To Configure Trust Between Service Providers and Identity Providers

Before You Begin

You must have metadata files specific to each provider you are configuring. Access Manager includes sample metadata XML files that you can modify for your purposes. See sample1 Directory for more information.

1. Load the hosted and remote provider metadata XML files to Access Manager using the amadmin command line interface.

   See Creating and Configuring Entities using amadmin for information.

2. Login to the Access Manager console as amadmin, the default administrator.

3. Under Federation, click the Authentication Domains tab.

4. Select New.

   The new Authentication Domain attributes are displayed.

5. Create the authentication domain and click OK.

   See To Create An Authentication Domain for information.

6. Under Federation, click the Entities tab.

7. Select the name of a provider.

   The provider was created when the metadata was loaded. The General attributes for the chosen provider are displayed.

8. Select the appropriate provider type from the View pull down menu.
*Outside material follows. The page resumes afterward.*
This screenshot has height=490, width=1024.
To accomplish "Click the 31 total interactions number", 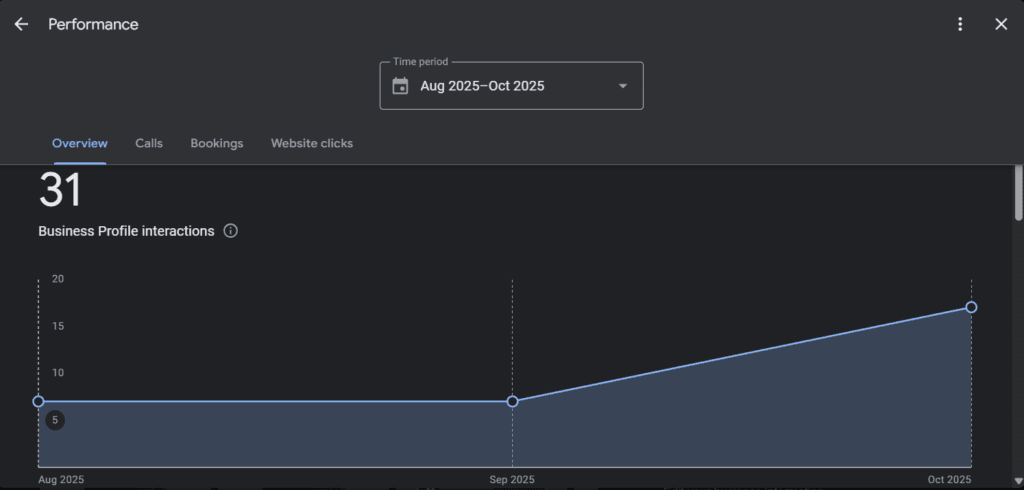I will 60,190.
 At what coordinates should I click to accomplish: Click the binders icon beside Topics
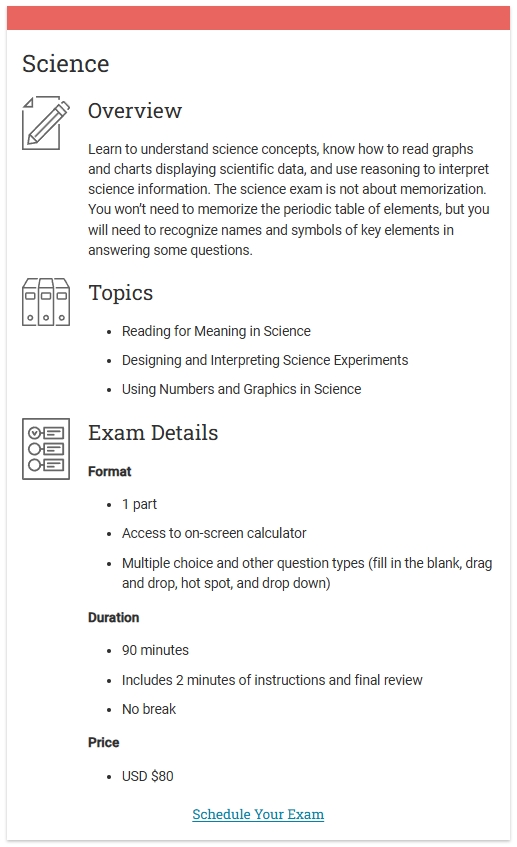click(46, 302)

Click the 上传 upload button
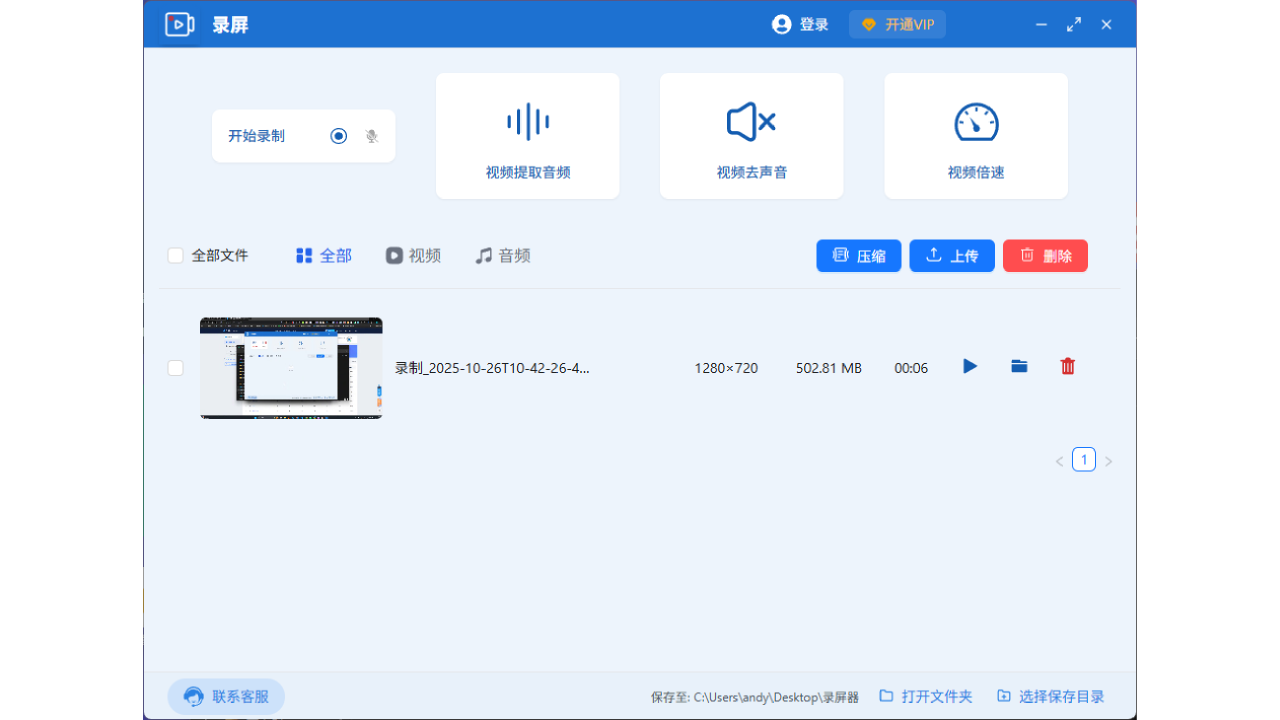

9. Scroll down to Authentication Domains, select the authentication domain just created and click Add.

   The authentication domain will be moved under Selected.

10. Click Save to store the change.

    Repeat this configuration for all providers (remote and hosted) with which you want to establish trust.

11. Under Federation, click the Authentication Domains tab.

12. Select the name of the authentication domain which was previously created.

    The General attributes are displayed.

13. Under Providers, click Add.

    The Select Trusted Partner Type and Profile page is displayed.

14. Select the appropriate provider(s) as trusted members of the authentication domain and click Add.

    The provider(s) will be moved under Selected.

15. Click OK to save the change.

16. Click Save to store the change.

    Trust is now established between the appropriate providers.